**Directive**
Convert every line of the records below into a JSON list of strings, one string per line, omitting blank lines.

**Raw data**
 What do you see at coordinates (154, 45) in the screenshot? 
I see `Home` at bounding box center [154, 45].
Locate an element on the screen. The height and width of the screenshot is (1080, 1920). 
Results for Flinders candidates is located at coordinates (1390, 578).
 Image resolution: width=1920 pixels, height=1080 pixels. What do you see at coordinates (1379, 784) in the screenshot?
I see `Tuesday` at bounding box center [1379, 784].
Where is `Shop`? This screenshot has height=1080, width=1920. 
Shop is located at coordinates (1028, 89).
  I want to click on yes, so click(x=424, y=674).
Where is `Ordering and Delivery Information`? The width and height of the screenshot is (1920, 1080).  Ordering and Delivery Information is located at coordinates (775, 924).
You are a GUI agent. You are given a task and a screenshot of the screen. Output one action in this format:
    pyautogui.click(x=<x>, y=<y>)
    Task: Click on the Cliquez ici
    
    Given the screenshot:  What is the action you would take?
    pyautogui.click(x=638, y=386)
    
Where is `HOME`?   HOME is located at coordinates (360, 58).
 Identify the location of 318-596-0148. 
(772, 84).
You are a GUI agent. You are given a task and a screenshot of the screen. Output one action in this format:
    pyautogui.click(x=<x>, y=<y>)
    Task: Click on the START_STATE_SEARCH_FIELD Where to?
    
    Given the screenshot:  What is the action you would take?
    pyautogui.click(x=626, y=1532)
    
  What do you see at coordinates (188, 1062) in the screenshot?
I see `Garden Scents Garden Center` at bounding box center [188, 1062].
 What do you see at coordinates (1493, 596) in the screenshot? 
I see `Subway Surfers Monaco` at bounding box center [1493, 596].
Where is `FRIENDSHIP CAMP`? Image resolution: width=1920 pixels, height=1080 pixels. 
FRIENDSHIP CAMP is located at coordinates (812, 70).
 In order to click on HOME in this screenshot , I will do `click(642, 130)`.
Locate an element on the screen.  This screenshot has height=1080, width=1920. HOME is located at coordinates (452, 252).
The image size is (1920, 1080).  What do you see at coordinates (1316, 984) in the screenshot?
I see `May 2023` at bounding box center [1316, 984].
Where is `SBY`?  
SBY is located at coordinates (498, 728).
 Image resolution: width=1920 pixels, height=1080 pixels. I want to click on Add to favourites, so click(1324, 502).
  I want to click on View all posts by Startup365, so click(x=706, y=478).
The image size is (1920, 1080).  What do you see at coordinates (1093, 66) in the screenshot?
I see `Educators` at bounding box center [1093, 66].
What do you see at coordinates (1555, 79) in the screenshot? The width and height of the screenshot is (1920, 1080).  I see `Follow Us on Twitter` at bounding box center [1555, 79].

**Exercise result**
[
  " What do you see at coordinates (154, 45) in the screenshot? ",
  "I see `Home` at bounding box center [154, 45].",
  "Locate an element on the screen. The height and width of the screenshot is (1080, 1920). ",
  "Results for Flinders candidates is located at coordinates (1390, 578).",
  " Image resolution: width=1920 pixels, height=1080 pixels. What do you see at coordinates (1379, 784) in the screenshot?",
  "I see `Tuesday` at bounding box center [1379, 784].",
  "Where is `Shop`? This screenshot has height=1080, width=1920. ",
  "Shop is located at coordinates (1028, 89).",
  "  I want to click on yes, so click(x=424, y=674).",
  "Where is `Ordering and Delivery Information`? The width and height of the screenshot is (1920, 1080).  Ordering and Delivery Information is located at coordinates (775, 924).",
  "You are a GUI agent. You are given a task and a screenshot of the screen. Output one action in this format:",
  "    pyautogui.click(x=<x>, y=<y>)",
  "    Task: Click on the Cliquez ici",
  "    Given the screenshot:  What is the action you would take?",
  "    pyautogui.click(x=638, y=386)",
  "Where is `HOME`?   HOME is located at coordinates (360, 58).",
  " Identify the location of 318-596-0148. ",
  "(772, 84).",
  "You are a GUI agent. You are given a task and a screenshot of the screen. Output one action in this format:",
  "    pyautogui.click(x=<x>, y=<y>)",
  "    Task: Click on the START_STATE_SEARCH_FIELD Where to?",
  "    Given the screenshot:  What is the action you would take?",
  "    pyautogui.click(x=626, y=1532)",
  "  What do you see at coordinates (188, 1062) in the screenshot?",
  "I see `Garden Scents Garden Center` at bounding box center [188, 1062].",
  " What do you see at coordinates (1493, 596) in the screenshot? ",
  "I see `Subway Surfers Monaco` at bounding box center [1493, 596].",
  "Where is `FRIENDSHIP CAMP`? Image resolution: width=1920 pixels, height=1080 pixels. ",
  "FRIENDSHIP CAMP is located at coordinates (812, 70).",
  " In order to click on HOME in this screenshot , I will do `click(642, 130)`.",
  "Locate an element on the screen.  This screenshot has height=1080, width=1920. HOME is located at coordinates (452, 252).",
  "The image size is (1920, 1080).  What do you see at coordinates (1316, 984) in the screenshot?",
  "I see `May 2023` at bounding box center [1316, 984].",
  "Where is `SBY`?  ",
  "SBY is located at coordinates (498, 728).",
  " Image resolution: width=1920 pixels, height=1080 pixels. I want to click on Add to favourites, so click(1324, 502).",
  "  I want to click on View all posts by Startup365, so click(x=706, y=478).",
  "The image size is (1920, 1080).  What do you see at coordinates (1093, 66) in the screenshot?",
  "I see `Educators` at bounding box center [1093, 66].",
  "What do you see at coordinates (1555, 79) in the screenshot? The width and height of the screenshot is (1920, 1080).  I see `Follow Us on Twitter` at bounding box center [1555, 79]."
]